**Exercise brief:**
Beginning with the line where "Task: Select the Move tool" appears, restate the lines word for word through the last one in the listing.

**Data to use:**
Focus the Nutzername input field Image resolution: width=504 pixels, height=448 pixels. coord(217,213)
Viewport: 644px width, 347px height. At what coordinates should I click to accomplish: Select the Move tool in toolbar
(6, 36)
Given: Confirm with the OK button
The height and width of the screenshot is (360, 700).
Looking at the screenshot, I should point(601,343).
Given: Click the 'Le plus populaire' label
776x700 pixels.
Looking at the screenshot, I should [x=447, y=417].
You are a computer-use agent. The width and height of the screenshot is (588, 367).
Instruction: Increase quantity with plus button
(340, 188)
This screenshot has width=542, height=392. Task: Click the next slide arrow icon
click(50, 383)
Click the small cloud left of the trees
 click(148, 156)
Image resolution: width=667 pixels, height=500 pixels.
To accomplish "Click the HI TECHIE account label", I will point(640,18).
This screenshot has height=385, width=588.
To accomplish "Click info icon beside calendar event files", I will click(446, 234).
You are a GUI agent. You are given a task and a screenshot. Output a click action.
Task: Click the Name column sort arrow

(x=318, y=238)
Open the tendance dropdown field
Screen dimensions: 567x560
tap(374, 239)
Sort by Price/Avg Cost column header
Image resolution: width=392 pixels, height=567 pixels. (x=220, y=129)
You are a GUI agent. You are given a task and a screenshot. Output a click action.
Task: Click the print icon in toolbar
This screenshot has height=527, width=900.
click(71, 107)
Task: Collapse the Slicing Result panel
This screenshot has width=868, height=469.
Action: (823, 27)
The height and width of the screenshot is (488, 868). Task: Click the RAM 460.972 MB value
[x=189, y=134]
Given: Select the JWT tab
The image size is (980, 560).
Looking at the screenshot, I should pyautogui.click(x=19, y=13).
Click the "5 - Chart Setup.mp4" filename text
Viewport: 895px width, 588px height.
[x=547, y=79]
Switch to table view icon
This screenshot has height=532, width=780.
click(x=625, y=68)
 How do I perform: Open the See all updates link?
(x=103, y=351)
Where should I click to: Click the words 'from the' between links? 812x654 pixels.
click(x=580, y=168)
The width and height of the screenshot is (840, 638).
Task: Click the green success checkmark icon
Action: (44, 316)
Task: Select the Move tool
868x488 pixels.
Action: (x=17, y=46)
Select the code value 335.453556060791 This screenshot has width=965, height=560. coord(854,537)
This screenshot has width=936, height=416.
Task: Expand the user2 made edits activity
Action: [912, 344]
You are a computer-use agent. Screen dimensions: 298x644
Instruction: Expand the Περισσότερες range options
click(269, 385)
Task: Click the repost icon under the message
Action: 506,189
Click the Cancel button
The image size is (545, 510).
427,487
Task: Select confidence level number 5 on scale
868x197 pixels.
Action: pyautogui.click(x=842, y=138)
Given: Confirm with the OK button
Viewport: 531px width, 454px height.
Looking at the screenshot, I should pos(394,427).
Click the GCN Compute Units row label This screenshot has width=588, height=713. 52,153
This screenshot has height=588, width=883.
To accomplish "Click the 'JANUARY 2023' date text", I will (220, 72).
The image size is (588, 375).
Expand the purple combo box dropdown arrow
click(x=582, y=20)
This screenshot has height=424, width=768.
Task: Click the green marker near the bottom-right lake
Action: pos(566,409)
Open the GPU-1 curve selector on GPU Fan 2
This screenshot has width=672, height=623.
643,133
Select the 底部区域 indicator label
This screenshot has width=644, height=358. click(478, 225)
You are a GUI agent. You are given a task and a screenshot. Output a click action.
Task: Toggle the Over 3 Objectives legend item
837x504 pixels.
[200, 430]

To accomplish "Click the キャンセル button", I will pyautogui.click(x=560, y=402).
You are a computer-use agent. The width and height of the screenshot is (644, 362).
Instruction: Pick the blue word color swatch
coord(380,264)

**Response to the exercise:**
Task: Select the Move tool
868x488 pixels.
Action: (x=17, y=46)
Select the code value 335.453556060791 This screenshot has width=965, height=560. coord(854,537)
This screenshot has width=936, height=416.
Task: Expand the user2 made edits activity
Action: [912, 344]
You are a computer-use agent. Screen dimensions: 298x644
Instruction: Expand the Περισσότερες range options
click(269, 385)
Task: Click the repost icon under the message
Action: 506,189
Click the Cancel button
The image size is (545, 510).
427,487
Task: Select confidence level number 5 on scale
868x197 pixels.
Action: pyautogui.click(x=842, y=138)
Given: Confirm with the OK button
Viewport: 531px width, 454px height.
Looking at the screenshot, I should pos(394,427).
Click the GCN Compute Units row label This screenshot has width=588, height=713. 52,153
This screenshot has height=588, width=883.
To accomplish "Click the 'JANUARY 2023' date text", I will (220, 72).
The image size is (588, 375).
Expand the purple combo box dropdown arrow
click(x=582, y=20)
This screenshot has height=424, width=768.
Task: Click the green marker near the bottom-right lake
Action: pos(566,409)
Open the GPU-1 curve selector on GPU Fan 2
This screenshot has width=672, height=623.
643,133
Select the 底部区域 indicator label
This screenshot has width=644, height=358. click(478, 225)
You are a GUI agent. You are given a task and a screenshot. Output a click action.
Task: Toggle the Over 3 Objectives legend item
837x504 pixels.
[200, 430]

To accomplish "Click the キャンセル button", I will pyautogui.click(x=560, y=402).
You are a computer-use agent. The width and height of the screenshot is (644, 362).
Instruction: Pick the blue word color swatch
coord(380,264)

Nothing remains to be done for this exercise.